Produce a copy of every line in the records that holds the string "will".

-------- SOURCE MATERIAL --------

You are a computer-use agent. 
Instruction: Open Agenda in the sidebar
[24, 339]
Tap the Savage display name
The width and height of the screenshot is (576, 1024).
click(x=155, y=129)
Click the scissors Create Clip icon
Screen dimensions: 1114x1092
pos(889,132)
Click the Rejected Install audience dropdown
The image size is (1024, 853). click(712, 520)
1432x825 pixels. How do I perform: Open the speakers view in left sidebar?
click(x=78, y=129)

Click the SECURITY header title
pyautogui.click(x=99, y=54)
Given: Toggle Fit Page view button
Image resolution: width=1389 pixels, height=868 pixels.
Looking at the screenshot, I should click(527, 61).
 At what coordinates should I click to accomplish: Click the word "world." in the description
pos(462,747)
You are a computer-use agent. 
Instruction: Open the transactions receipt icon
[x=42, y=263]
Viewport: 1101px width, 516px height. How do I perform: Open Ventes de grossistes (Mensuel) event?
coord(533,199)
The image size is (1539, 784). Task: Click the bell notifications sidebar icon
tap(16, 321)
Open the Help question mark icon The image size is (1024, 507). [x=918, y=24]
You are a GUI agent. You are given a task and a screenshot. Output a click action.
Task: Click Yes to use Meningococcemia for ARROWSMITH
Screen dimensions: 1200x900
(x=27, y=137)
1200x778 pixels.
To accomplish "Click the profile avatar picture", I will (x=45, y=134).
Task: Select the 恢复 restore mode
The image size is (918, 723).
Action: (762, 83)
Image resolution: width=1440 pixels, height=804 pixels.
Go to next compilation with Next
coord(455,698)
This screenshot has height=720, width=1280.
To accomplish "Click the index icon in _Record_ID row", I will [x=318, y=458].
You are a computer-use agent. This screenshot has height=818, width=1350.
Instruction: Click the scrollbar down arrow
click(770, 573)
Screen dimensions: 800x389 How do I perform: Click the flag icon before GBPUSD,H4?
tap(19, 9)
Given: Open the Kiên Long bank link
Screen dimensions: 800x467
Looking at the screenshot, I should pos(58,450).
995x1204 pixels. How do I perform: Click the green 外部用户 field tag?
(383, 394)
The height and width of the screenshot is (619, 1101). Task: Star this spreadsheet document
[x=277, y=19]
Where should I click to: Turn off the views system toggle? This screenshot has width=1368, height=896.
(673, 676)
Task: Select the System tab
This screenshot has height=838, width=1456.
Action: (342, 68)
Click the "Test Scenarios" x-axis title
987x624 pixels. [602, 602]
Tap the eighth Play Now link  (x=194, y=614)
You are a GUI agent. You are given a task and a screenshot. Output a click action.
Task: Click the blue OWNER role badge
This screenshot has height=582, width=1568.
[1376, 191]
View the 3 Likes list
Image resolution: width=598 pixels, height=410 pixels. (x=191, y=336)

--------

> RESPONSE TO THE EXERCISE:
To accomplish "Click the profile avatar picture", I will (x=45, y=134).
To accomplish "Click the index icon in _Record_ID row", I will [x=318, y=458].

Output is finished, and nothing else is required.